Refusal of either party to submit to or appear at the grievance procedure at any stage, or failure to comply with any final decision, then, in that event both parties shall be free to pursue any other means at their disposal to support their contention. This shall include, but not be limited to, the right of the company to lock out its employees and the right of the union to strike.

(emphasis added). This provision clearly left both the companies and MOA the option to refuse to arbitrate. When this caveat is read in the context of the entire arbitration provision, it is clear that the parties had only a general agreement to discuss their differences. This type of agreement is not sufficient to compel arbitration. See Brown, 365 F.2d at 658.

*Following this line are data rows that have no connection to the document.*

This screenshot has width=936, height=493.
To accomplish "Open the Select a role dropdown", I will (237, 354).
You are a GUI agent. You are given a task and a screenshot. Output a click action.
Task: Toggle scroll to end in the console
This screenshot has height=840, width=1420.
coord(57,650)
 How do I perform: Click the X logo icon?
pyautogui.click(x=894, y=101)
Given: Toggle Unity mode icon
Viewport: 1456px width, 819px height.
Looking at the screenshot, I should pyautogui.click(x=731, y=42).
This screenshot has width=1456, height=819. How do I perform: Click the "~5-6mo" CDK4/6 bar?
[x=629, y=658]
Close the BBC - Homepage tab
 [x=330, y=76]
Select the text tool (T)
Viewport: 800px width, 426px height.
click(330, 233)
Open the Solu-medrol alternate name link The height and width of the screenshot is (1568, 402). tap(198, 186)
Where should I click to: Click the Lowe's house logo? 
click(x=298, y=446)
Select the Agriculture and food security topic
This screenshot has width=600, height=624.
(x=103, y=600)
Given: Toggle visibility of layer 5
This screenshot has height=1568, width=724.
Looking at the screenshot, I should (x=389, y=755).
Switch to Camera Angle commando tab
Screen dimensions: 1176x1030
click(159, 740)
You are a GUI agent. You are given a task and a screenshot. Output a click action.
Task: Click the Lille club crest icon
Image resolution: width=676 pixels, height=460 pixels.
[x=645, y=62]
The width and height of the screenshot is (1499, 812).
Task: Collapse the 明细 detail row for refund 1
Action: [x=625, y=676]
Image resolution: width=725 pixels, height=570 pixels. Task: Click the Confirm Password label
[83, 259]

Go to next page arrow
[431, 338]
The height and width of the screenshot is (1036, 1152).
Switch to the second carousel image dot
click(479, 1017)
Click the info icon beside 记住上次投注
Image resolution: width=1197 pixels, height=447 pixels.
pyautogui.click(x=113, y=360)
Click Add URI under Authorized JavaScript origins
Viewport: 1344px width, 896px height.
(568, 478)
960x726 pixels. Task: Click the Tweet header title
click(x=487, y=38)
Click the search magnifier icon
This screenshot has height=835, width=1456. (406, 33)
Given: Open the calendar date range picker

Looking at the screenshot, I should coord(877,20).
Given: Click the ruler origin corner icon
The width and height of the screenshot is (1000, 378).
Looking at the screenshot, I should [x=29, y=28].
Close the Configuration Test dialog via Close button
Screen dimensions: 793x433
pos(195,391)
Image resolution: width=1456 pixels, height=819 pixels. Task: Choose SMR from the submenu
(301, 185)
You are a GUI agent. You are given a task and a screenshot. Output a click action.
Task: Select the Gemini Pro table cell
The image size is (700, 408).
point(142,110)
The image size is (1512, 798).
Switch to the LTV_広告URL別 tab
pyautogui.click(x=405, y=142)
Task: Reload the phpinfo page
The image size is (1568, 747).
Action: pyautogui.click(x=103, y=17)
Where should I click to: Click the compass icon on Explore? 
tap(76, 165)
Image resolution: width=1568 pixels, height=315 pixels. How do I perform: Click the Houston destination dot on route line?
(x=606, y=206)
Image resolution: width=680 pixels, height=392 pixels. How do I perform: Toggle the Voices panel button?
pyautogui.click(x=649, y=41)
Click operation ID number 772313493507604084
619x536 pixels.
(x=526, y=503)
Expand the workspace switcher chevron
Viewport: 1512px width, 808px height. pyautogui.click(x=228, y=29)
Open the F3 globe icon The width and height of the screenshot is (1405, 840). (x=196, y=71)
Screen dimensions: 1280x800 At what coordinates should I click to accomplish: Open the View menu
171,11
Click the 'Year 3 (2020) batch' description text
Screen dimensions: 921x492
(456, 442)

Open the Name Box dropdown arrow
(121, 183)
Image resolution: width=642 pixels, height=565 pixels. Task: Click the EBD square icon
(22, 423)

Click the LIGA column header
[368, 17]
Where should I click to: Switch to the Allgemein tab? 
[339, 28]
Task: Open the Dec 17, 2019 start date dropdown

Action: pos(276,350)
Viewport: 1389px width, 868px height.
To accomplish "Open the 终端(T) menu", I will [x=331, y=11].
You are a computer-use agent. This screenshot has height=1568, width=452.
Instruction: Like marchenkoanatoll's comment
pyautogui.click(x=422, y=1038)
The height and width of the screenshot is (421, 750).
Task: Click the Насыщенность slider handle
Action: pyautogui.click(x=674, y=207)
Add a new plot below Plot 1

MOA asks us to read this "opt-out" provision out of the contract because it violates public policy, and because its inclusion in the contract was a mistake. Contrary to MOA's first assertion, it is not against public policy to allow employers and unions to enter into collective bargaining agreements which provide means other than arbitration for negotiating labor disputes, nor does it violate public policy to hold parties to their agreements. As to the second assertion, courts of law do not sit in order to save parties from their contractual mistakes. Further, we daresay that the "opt-out" provision of the contract would not have been characterized by MOA as a mistake had the shoe been on the other foot in this case.

We hold that the district court did not have jurisdiction to hear this case, and the court should have granted the defendants' motion to dismiss for lack of subject matter jurisdiction. Accordingly, we affirm.